When a new CVE is disclosed, security teams must assess and coordinate remediation across large numbers of container instances, regardless of whether the affected package is relevant, increasing operational overhead and slowing response times.
Reactive Security Controls Dominate Container Environments
Despite these challenges, most organizations surveyed continue to rely on basic, reactive security controls.
Trusted registries and vulnerability scanning tools were the most commonly adopted measures, while more proactive approaches — such as software bills of materials (SBOMs), image signing, or hardware-based isolation — remain less common.
Notably, 10% of respondents said they use no additional container security measures beyond standard Docker or Kubernetes tooling.
Update Delays Leave Known Vulnerabilities in Production
Update practices further illustrate the issue. While some teams update container images with every release or in response to critical vulnerabilities, one-third reported updating monthly, rarely, or only a few times per year.
In today’s threat landscape, these delays leave known vulnerabilities in production long after exploits become available.
Compounding these challenges is the tension between security and performance. Although security ranks as the top stated priority when selecting base images, teams must also consider image size, runtime efficiency, and cost.
Java applications introduce additional complexity, as most respondents said they rely on general-purpose JDKs that were not designed for containerized environments and often ship with known vulnerabilities.
Optimizing these runtimes requires specialized expertise, increasing engineering effort and cloud costs.
As a result, many teams are forced into a trade-off between investing time in tuning and patching or accepting higher risk and inefficiency — an approach that becomes increasingly difficult to sustain as container environments scale.
How organizations can reduce container security risk
Reducing container security risk requires more than reacting to vulnerabilities after they appear in production.
As attack timelines continue to shrink, organizations need a layered approach that minimizes exposure from the outset while improving detection and response capabilities.
- Use pre-hardened, security-focused base images to reduce vulnerability exposure and operational overhead.

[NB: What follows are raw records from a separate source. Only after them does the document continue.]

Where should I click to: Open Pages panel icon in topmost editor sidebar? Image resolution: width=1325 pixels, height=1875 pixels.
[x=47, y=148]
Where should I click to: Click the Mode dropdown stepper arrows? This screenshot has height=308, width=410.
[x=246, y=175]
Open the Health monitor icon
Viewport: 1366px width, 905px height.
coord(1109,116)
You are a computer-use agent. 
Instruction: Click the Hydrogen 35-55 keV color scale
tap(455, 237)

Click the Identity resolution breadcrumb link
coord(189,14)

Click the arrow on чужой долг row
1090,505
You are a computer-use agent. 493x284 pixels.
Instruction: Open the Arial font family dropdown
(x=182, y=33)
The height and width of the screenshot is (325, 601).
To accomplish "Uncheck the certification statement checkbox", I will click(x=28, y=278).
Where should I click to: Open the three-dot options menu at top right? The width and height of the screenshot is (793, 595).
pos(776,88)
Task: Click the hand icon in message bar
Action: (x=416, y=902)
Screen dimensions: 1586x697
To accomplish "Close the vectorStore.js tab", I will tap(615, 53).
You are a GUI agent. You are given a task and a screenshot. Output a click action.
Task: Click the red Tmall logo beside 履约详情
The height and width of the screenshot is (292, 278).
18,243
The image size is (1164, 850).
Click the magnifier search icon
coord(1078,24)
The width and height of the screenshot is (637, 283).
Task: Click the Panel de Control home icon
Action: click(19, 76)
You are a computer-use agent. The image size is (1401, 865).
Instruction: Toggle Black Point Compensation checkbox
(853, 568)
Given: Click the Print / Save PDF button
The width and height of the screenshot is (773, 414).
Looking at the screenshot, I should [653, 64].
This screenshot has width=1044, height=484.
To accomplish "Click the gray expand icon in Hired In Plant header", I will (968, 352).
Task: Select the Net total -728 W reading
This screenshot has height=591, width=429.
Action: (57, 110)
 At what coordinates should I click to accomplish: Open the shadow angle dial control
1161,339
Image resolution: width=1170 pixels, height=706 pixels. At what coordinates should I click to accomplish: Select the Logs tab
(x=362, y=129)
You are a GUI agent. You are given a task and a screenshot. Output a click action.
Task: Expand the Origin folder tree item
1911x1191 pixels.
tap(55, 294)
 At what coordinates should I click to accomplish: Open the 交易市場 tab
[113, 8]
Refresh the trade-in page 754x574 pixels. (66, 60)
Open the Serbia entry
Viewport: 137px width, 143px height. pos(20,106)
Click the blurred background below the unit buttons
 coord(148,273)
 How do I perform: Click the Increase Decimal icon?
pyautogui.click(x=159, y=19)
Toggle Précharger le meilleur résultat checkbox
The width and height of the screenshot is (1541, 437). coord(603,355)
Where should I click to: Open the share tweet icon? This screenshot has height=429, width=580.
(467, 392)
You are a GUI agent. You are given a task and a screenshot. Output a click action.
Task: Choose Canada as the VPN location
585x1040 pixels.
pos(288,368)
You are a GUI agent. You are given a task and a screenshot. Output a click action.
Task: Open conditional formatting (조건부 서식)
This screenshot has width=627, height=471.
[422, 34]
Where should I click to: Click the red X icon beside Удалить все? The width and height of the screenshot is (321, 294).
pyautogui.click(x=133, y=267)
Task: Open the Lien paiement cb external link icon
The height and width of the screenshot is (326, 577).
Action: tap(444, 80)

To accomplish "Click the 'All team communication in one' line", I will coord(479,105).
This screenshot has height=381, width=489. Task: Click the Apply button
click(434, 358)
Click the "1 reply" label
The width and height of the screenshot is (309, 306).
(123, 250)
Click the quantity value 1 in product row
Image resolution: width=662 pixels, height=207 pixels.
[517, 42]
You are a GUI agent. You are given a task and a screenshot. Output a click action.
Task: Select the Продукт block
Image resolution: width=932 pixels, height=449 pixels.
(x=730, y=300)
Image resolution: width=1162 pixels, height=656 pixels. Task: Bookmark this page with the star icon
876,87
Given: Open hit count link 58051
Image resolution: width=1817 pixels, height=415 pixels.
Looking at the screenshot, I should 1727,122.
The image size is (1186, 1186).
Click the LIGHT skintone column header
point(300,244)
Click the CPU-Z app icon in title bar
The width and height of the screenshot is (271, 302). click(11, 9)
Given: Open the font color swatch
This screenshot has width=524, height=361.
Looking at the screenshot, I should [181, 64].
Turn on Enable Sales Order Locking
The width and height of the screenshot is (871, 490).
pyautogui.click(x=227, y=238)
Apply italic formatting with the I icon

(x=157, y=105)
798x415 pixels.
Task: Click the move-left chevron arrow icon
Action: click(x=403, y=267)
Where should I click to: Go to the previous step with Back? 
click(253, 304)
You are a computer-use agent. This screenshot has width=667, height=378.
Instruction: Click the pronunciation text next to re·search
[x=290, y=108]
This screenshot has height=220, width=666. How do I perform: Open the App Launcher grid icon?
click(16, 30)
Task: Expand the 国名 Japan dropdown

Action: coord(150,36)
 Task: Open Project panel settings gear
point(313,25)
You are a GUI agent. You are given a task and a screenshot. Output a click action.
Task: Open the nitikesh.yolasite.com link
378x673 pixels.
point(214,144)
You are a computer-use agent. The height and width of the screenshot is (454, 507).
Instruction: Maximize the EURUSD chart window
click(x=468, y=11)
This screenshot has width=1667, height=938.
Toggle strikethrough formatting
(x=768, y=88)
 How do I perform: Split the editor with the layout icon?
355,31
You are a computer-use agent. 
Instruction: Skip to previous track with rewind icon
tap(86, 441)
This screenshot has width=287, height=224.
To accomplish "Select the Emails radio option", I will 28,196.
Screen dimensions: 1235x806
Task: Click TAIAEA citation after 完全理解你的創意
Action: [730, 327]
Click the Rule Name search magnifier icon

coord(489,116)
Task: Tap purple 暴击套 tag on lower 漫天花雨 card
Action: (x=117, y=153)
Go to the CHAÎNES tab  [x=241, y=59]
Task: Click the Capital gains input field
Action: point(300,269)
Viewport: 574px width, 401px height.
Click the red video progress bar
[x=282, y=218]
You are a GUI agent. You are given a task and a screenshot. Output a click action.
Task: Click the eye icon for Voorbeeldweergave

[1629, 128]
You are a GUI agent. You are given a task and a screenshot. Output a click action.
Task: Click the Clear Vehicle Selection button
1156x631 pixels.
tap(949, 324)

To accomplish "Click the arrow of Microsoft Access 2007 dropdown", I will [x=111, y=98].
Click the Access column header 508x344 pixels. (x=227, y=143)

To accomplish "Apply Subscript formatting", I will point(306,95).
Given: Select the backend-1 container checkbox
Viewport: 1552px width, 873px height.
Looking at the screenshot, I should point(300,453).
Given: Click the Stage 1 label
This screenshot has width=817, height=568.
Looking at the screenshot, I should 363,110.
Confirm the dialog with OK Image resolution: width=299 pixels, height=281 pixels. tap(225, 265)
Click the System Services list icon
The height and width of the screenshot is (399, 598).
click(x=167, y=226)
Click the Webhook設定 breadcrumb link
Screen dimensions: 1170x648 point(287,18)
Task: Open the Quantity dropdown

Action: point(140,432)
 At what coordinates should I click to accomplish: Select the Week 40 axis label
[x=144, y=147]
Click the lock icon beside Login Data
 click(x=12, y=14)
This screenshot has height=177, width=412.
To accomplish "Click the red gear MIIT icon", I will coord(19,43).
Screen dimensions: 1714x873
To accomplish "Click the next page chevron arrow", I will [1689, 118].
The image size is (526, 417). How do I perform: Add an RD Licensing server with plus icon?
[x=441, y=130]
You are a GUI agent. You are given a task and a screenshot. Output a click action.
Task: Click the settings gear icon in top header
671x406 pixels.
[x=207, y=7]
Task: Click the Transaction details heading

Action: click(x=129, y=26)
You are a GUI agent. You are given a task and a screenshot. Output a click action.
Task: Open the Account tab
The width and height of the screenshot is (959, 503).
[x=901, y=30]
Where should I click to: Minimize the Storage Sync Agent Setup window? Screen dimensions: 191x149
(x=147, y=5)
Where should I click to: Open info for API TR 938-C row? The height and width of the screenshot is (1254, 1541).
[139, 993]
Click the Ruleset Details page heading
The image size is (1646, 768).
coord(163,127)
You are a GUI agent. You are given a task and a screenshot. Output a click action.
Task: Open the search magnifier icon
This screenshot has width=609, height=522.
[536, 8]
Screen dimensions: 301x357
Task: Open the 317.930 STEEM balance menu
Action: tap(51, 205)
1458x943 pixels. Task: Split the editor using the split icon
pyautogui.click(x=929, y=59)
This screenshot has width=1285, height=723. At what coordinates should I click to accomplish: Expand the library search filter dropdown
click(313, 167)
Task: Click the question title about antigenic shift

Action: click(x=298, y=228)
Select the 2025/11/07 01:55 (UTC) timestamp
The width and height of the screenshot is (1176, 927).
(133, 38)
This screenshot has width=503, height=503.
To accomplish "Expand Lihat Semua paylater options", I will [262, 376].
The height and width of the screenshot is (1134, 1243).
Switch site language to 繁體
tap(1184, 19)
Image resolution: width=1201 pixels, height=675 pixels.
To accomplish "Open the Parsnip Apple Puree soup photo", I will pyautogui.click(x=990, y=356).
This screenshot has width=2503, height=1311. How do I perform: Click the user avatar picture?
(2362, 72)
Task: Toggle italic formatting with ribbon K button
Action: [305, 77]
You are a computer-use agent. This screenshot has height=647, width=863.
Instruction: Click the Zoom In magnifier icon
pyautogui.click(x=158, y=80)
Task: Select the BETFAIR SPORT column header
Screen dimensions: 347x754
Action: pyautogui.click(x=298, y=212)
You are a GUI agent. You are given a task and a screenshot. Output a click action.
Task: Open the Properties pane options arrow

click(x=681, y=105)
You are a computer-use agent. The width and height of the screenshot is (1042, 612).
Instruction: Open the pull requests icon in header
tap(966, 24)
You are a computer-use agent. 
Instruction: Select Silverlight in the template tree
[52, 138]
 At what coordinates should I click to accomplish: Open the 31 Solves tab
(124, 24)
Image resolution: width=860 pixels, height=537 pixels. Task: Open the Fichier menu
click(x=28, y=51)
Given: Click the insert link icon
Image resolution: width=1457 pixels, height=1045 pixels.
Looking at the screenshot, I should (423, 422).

- Minimize tools and packages in production images and separate debug builds from runtime images.
- Increase container image update frequency and automate rebuilds when base images or dependencies change.
- Embed security controls earlier in CI/CD pipelines rather than relying solely on post-deployment scanning.
- Enforce image provenance, least-privilege runtime settings, and workload isolation to limit blast radius.
- Improve runtime visibility by monitoring container behavior for anomalies and configuration drift.
- Validate and regularly test incident response plans to ensure teams can quickly contain and recover from container-related security incidents.
These steps help organizations strengthen container security across build, deployment, and runtime environments.
Rethinking Container Security at Scale
The survey findings suggest that container security challenges are driven less by a lack of awareness and more by the difficulty of sustaining effective practices at scale.
As environments become more complex and attack timelines shorten, organizations that rely primarily on reactive controls may find it increasingly difficult to keep up.
Embedding security into container foundations through hardened images, simpler tooling, and automation can help reduce risk while supporting efficient, scalable operations.
These challenges are prompting many organizations to explore zero-trust solutions that limit implicit trust and continuously verify access across containerized environments.